— begin TEXT EXCERPT —
Check and fill the gaps for the pedestrian sensor data with NA. Subset to just the QV market sensor.

Solution

has_gaps(pedestrian, .full = TRUE)

# A tibble: 4 × 2
  Sensor                        .gaps
  <chr>                         <lgl>
1 Birrarung Marr                TRUE 
2 Bourke Street Mall (North)    TRUE 
3 QV Market-Elizabeth St (West) TRUE 
4 Southern Cross Station        TRUE

ped_gaps <- pedestrian %>% 
  count_gaps(.full = TRUE)
ped_full <- pedestrian %>% 
  fill_gaps(.full = TRUE)

Create a new variable to indicate if a day is a non-working day, called hol. Make hour a factor - this helps to make a simple model for a non-standard daily pattern.

Solution

hol <- holiday_aus(2015:2016, state = "VIC")
ped_qvm <- ped_full %>% 
  filter(Sensor == "QV Market-Elizabeth St (West)") %>%
  mutate(hol = is.weekend(Date)) %>%
  mutate(hol = ifelse(Date %in% hol, TRUE, hol)) %>%
  mutate(Date = as_date(Date_Time), Time = hour(Date_Time)) %>%
  mutate(Time = factor(Time))

Fit a linear model with Count as the response on predictors Time and hol interacted.

Solution

ped_qvm_lm <- lm(Count~Time*hol, data=ped_qvm)

Predict the count for all the data at the sensor.

Solution

ped_qvm$pCount <- predict(ped_qvm_lm, ped_qvm)

Make a line plot focusing on the last two weeks in 2015, where there was a day of missings, where the missing counts are substituted by the model predictions. Do you think that these imputed values match the rest of the series, nicely?

Solution

This makes a much better imputed value. There’s still room for improvement but its better than a nearest neighbour, or mean or moving average imputation.

ped_qvm_sub <- ped_qvm %>%
  filter(month(Date_Time) == 12, year(Date_Time) == 2015,
         mday(Date_Time) > 21) 
ggplot(ped_qvm_sub) +   
    geom_line(aes(x=Date_Time, y=Count)) +
    geom_line(data=filter(ped_qvm_sub, is.na(Count)), 
                      aes(x=Date_Time, 
                          y=pCount), 
                      colour="seagreen3") +
  scale_x_datetime("", date_breaks = "1 day", 
                   date_labels = "%a %d")

Warning: Removed 24 rows containing missing values (`geom_line()`).

Exercise 6: Men’s heights

The heights data provided in the brolgar package contains average male heights in 144 countries from 1500-1989.

What’s the time index for this data? What is the key?

Solution

The time index is year, and key is country.

Filter the data to keep only measurements since 1700, when there are records for many countries. Make a spaghetti plot for the values from Australia. Does it look like Australian males are getting taller?
— end TEXT EXCERPT —
— begin STORED ROWS —
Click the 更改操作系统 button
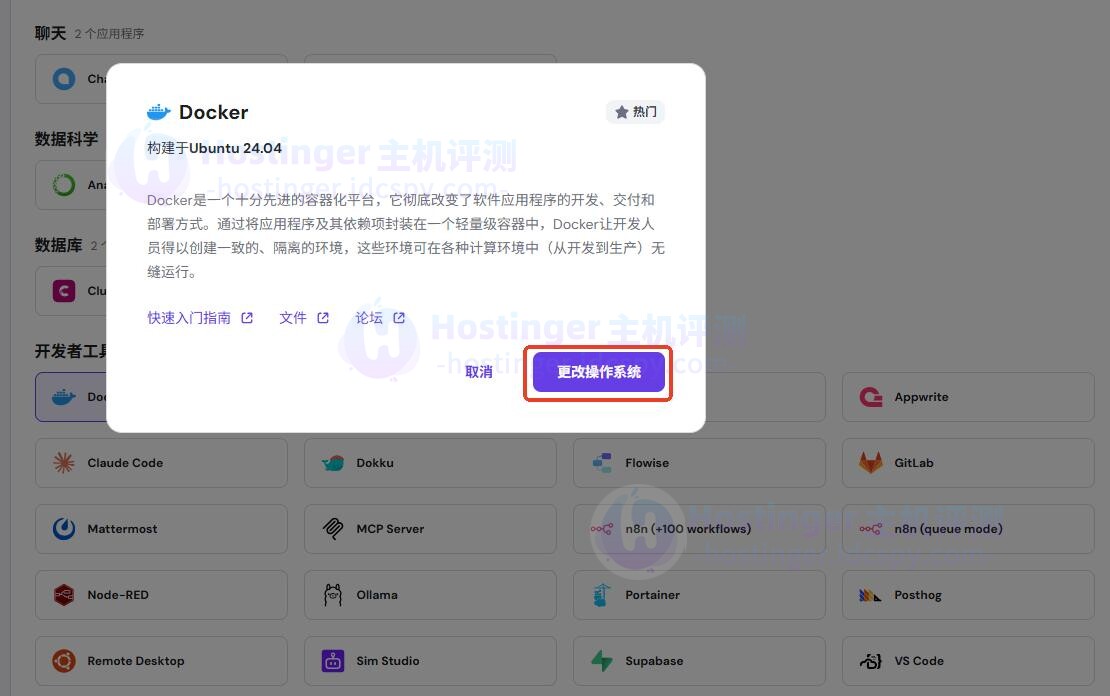This screenshot has width=1110, height=696. [x=597, y=371]
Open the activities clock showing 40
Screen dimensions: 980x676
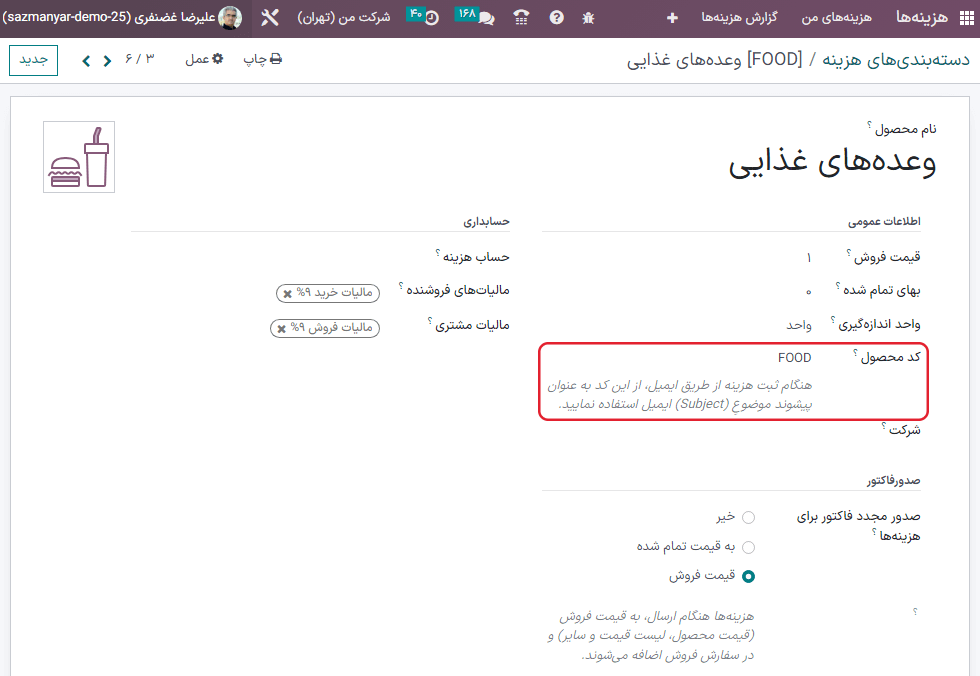coord(434,17)
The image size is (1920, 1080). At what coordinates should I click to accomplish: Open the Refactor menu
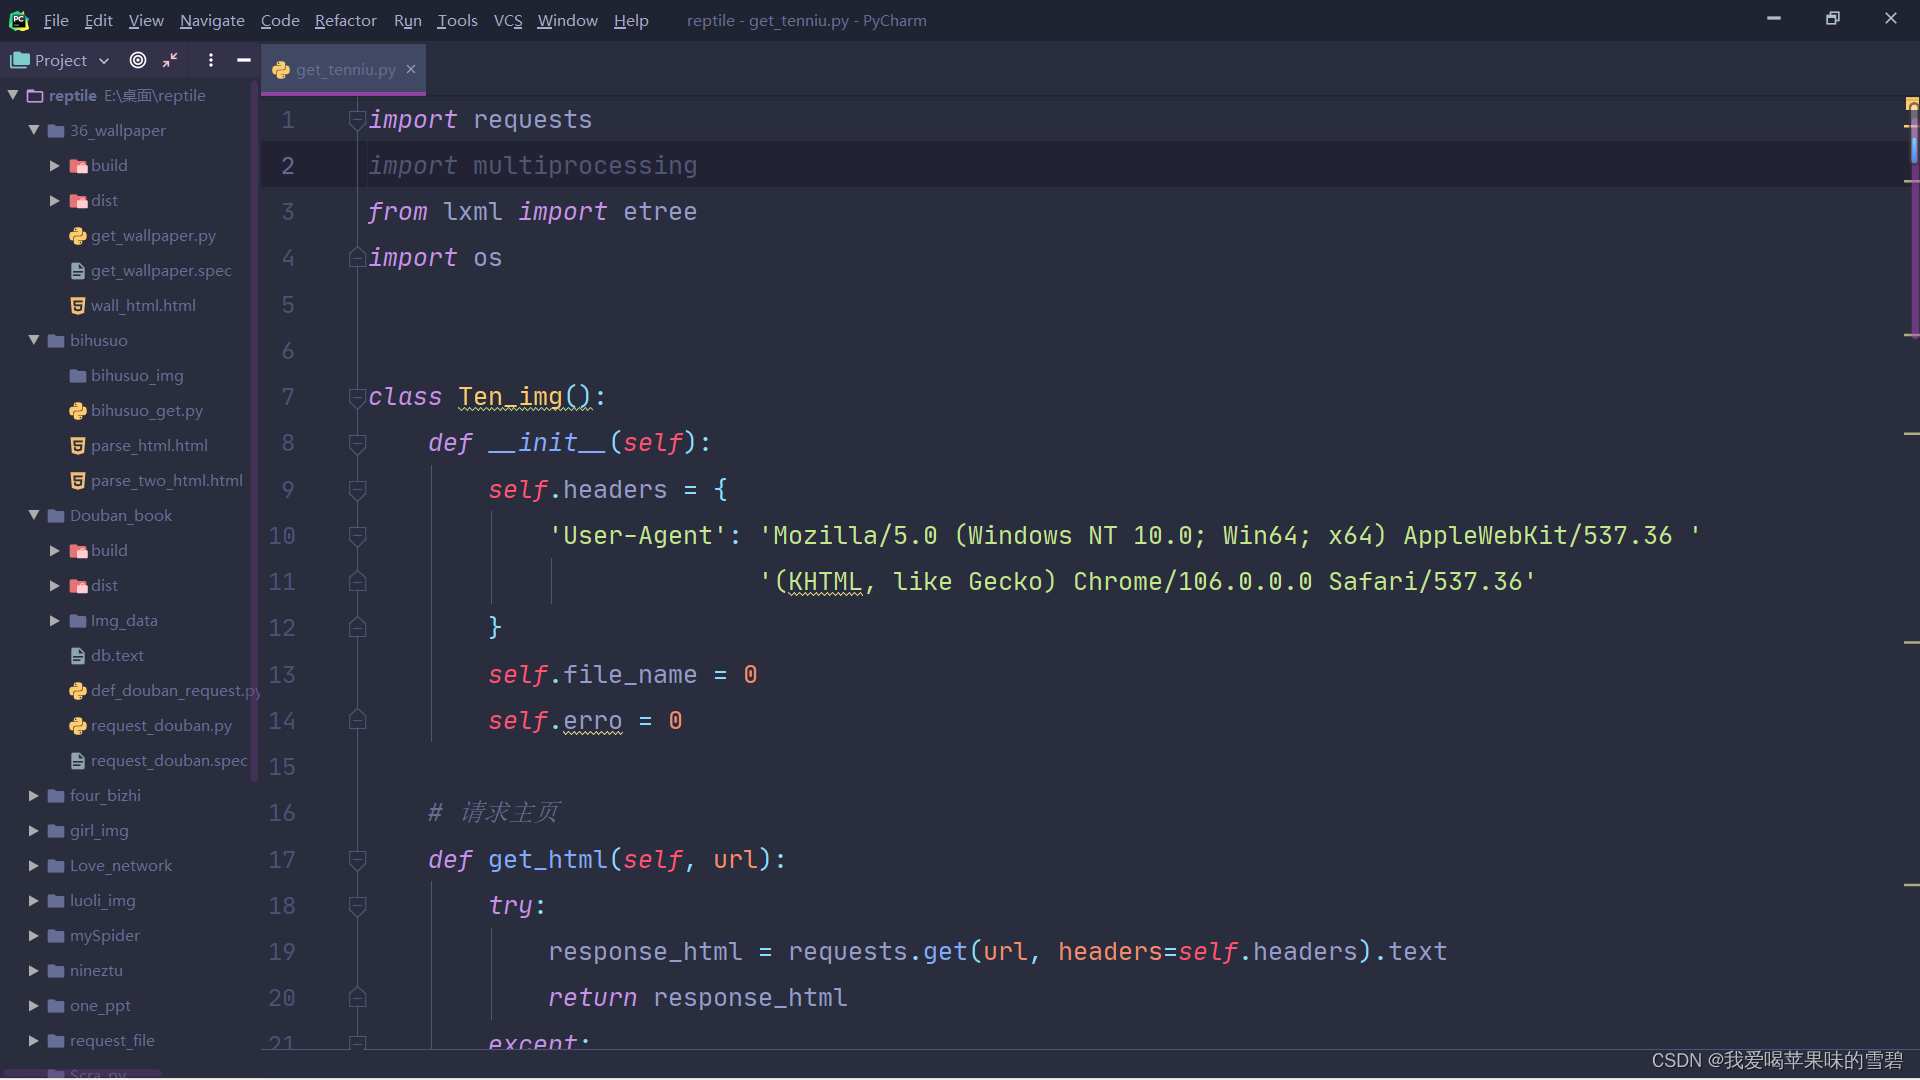point(345,20)
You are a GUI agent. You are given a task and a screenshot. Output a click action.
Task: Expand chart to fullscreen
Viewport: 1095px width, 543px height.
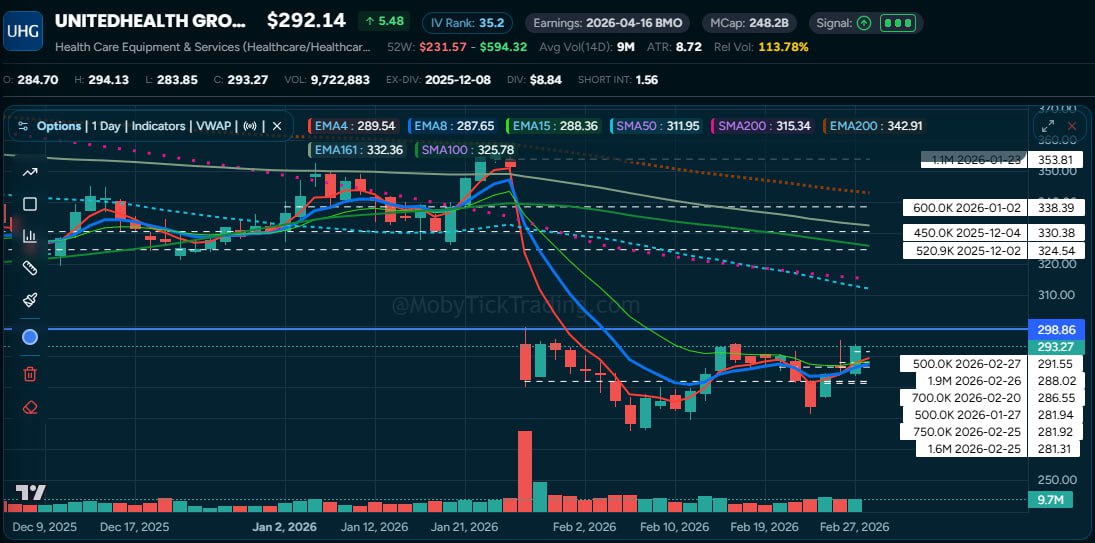(1048, 126)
— end STORED ROWS —
_WHAT TO DO_
• A. Rewrite the paragraph of the text excerpt that begins "The heights data provided" as a short list, keeping its main facts.
• B. In the text excerpt, what color does the plotting code give the line showing predicted counts for the missing values?
Use only the text excerpt to complete the tasks.

_ANSWERS TO EACH TASK_
• A.
- Dataset: heights, from the brolgar package
- Content: average male heights
- Coverage: 144 countries
- Period: 1500–1989

• B. Seagreen3.